WHAT NEEDS TO BE DONE
From the line containing "Powered by Shopify (512, 1962)" through the last line, print the records exactly and nothing else.

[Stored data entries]

▼

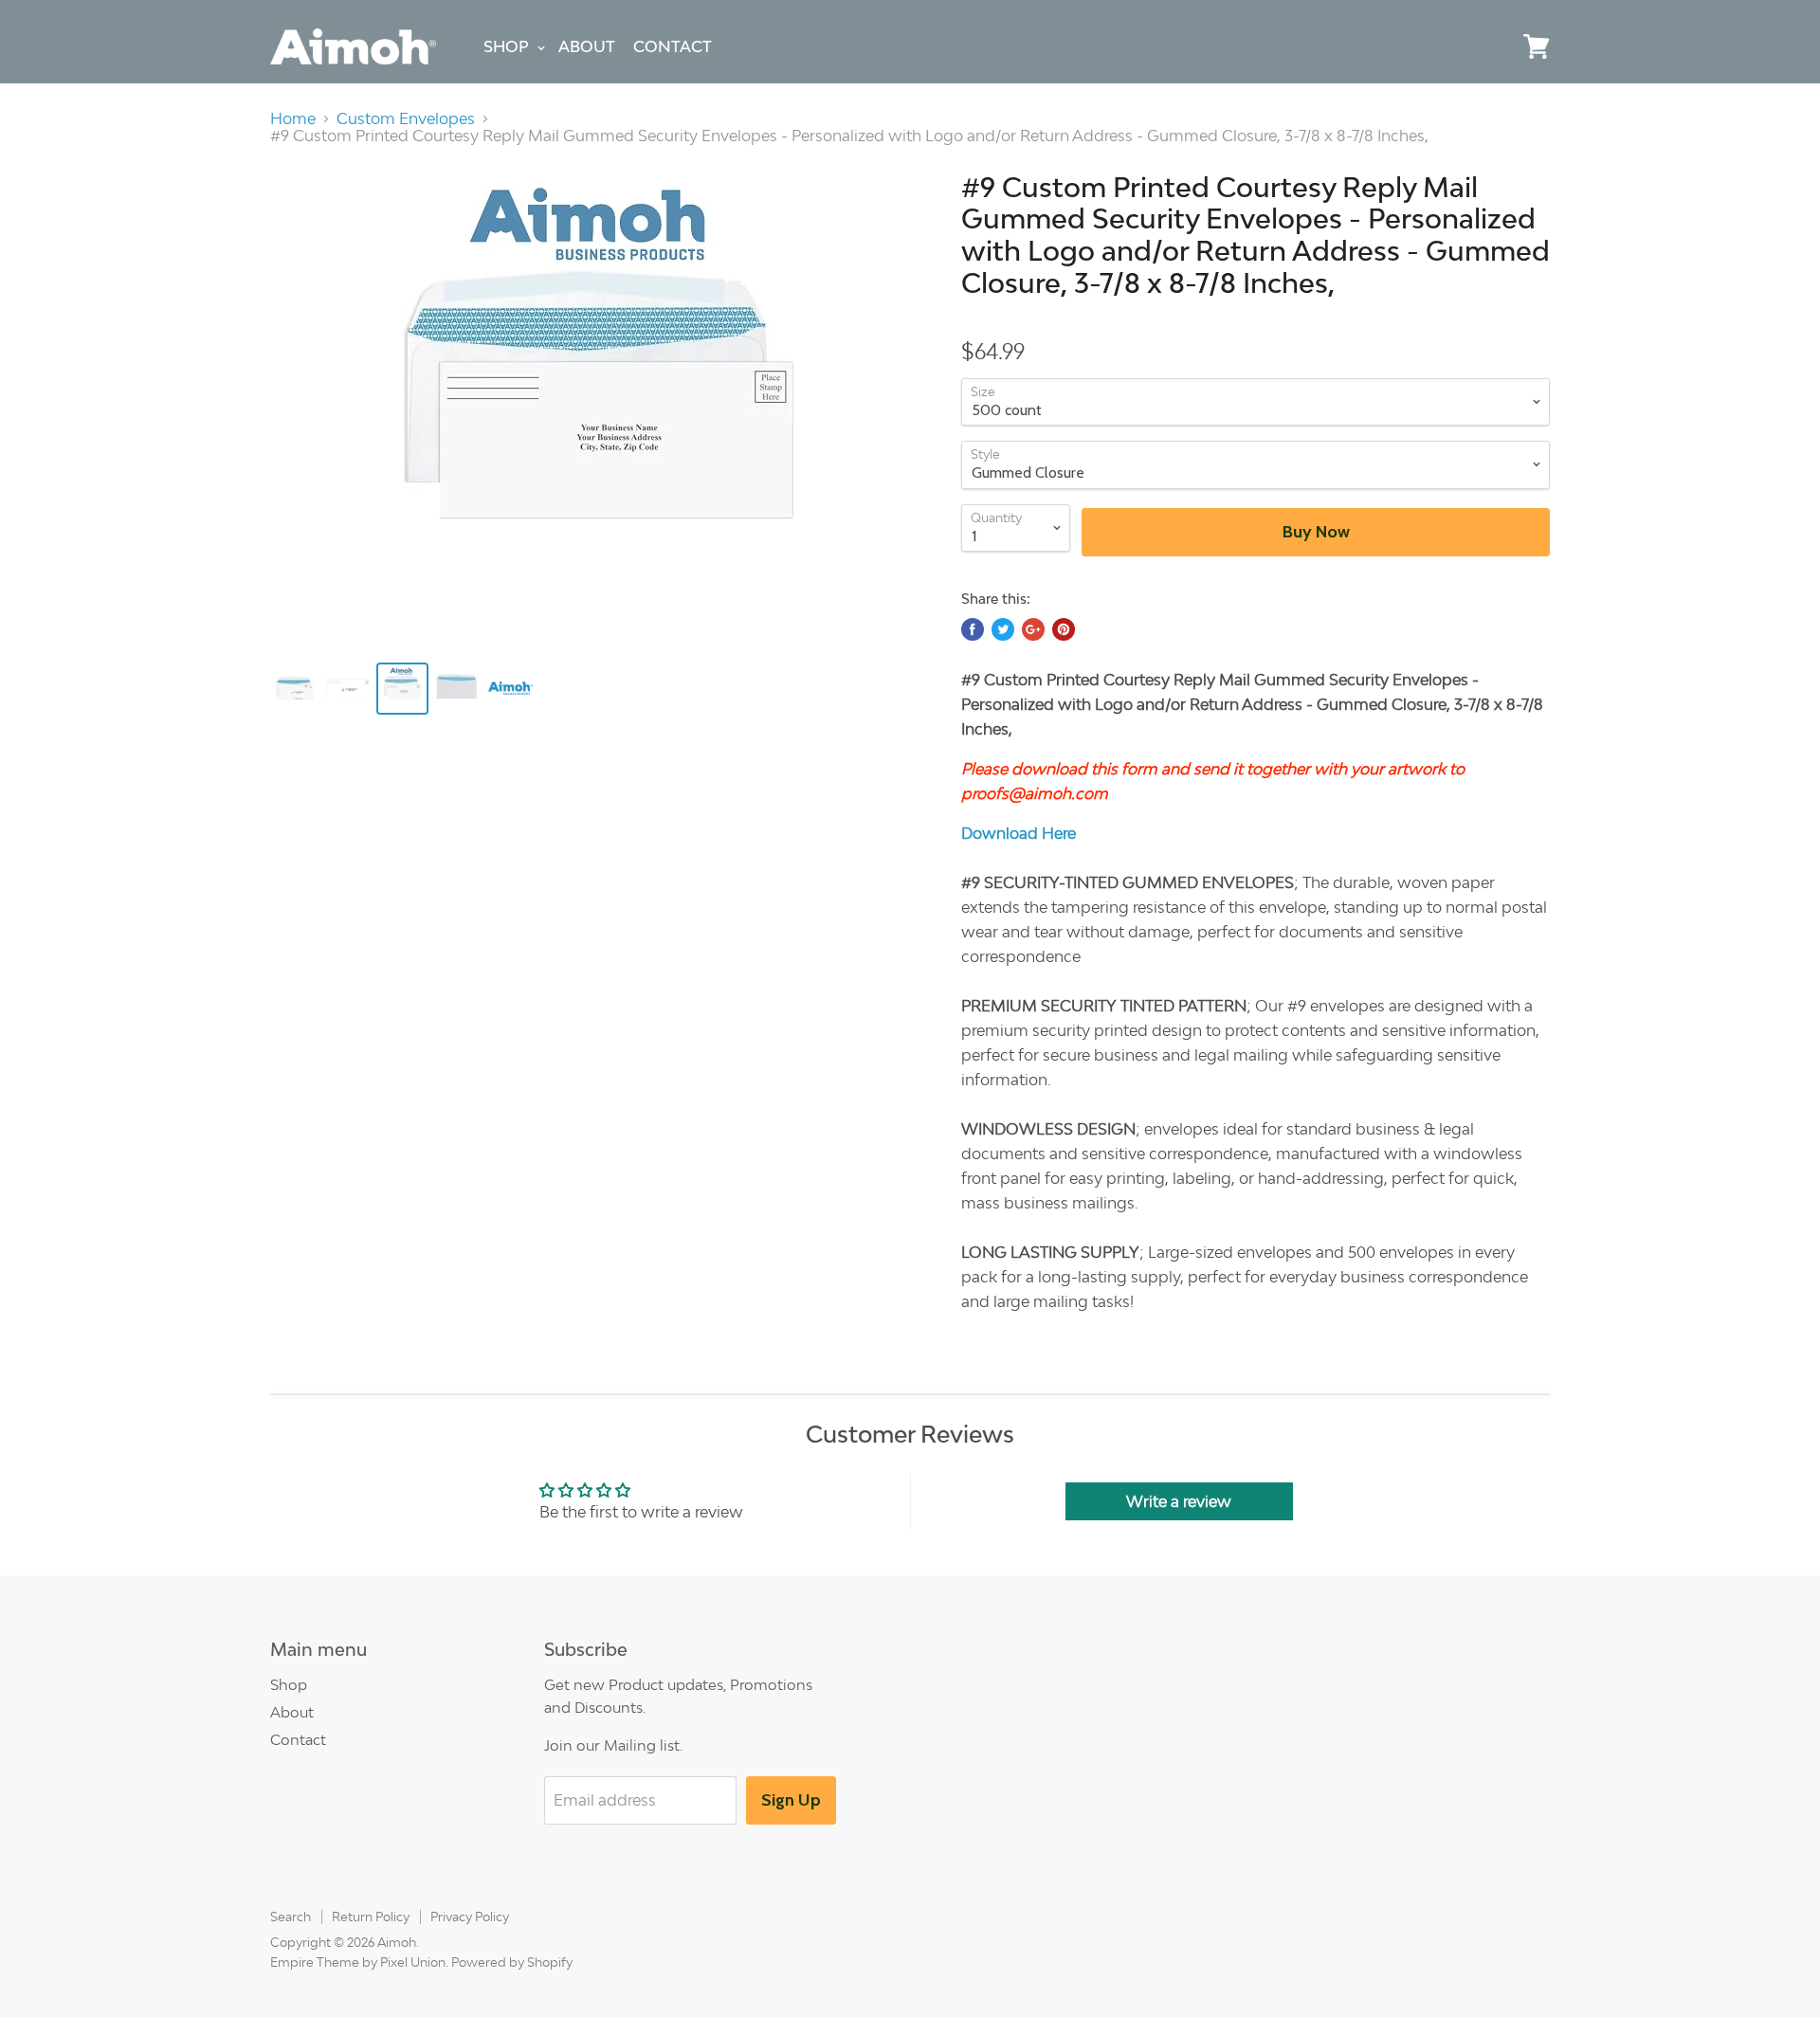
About (586, 46)
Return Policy (371, 1916)
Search (290, 1916)
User (1493, 46)
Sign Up (791, 1800)
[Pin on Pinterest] (1063, 629)
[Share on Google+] (1033, 629)
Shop (506, 46)
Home (293, 118)
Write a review (1178, 1501)
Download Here (1018, 833)
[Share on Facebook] (972, 629)
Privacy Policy (469, 1916)
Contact (672, 46)
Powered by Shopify (512, 1962)
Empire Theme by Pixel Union (358, 1962)
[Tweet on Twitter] (1003, 629)
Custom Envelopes (406, 118)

▲

ANSWER AREA
Powered by Shopify (512, 1962)
Empire Theme by Pixel Union (358, 1962)
[Tweet on Twitter] (1003, 629)
Custom Envelopes (406, 118)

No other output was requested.